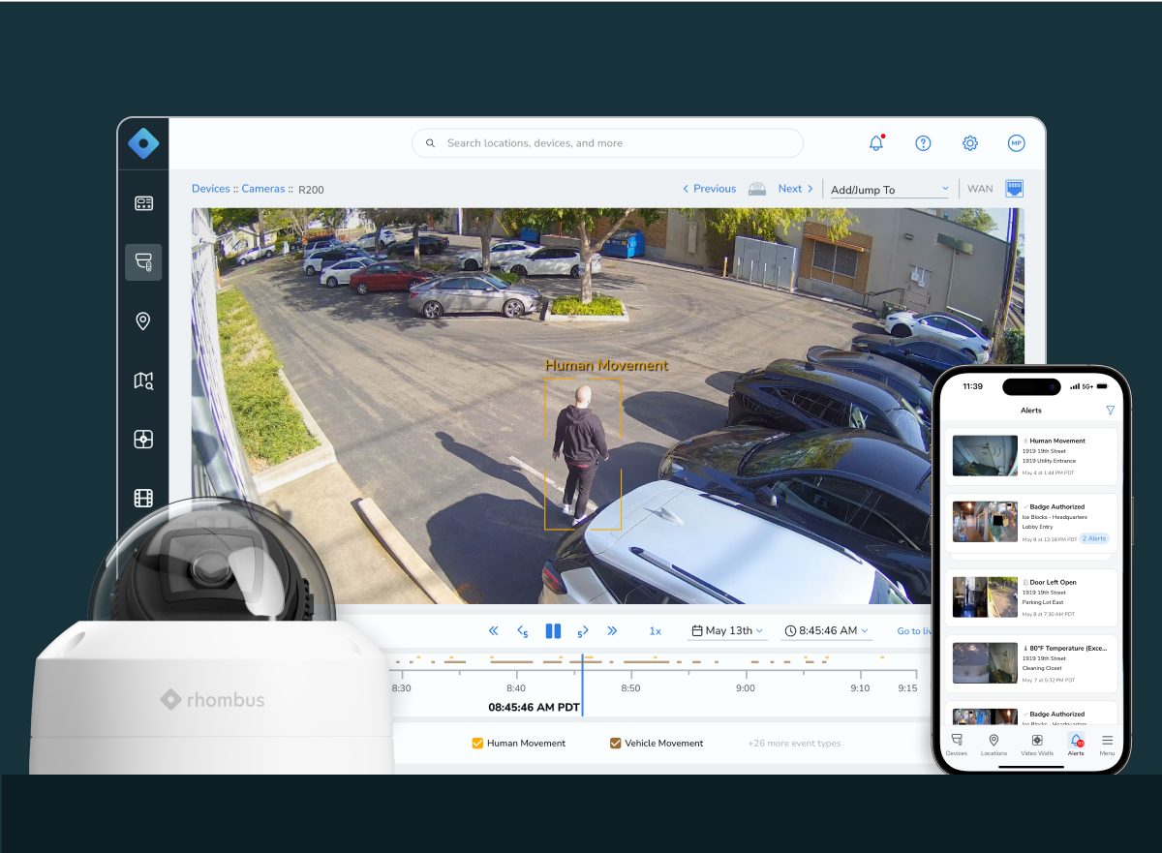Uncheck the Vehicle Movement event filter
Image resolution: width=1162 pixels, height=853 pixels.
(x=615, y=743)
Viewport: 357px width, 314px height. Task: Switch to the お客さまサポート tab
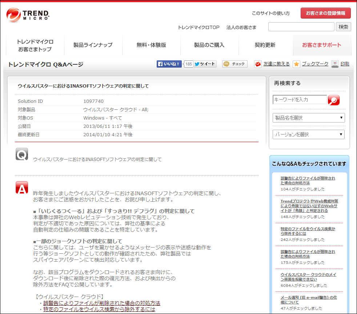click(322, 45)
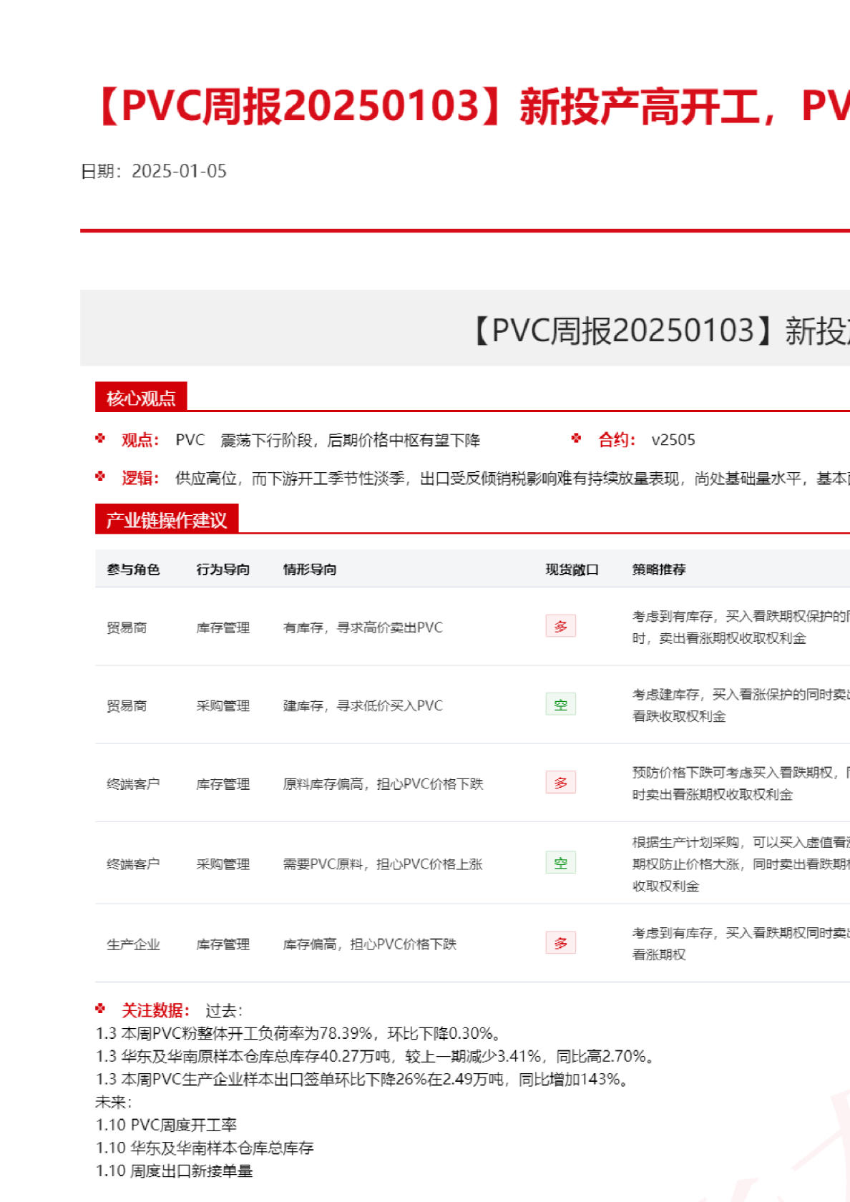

• [TASK DIRECTIONS]:
Give every line of text in the listing above as a numbered list, with blank lines left out. Leave the pictures out of your answer.

• [EXPECTED ANSWER]:
1. Uncheck the Vehicle Movement event filter
2. Image resolution: width=1162 pixels, height=853 pixels.
3. (x=615, y=743)
4. Viewport: 357px width, 314px height. Task: Switch to the お客さまサポート tab
5. click(322, 45)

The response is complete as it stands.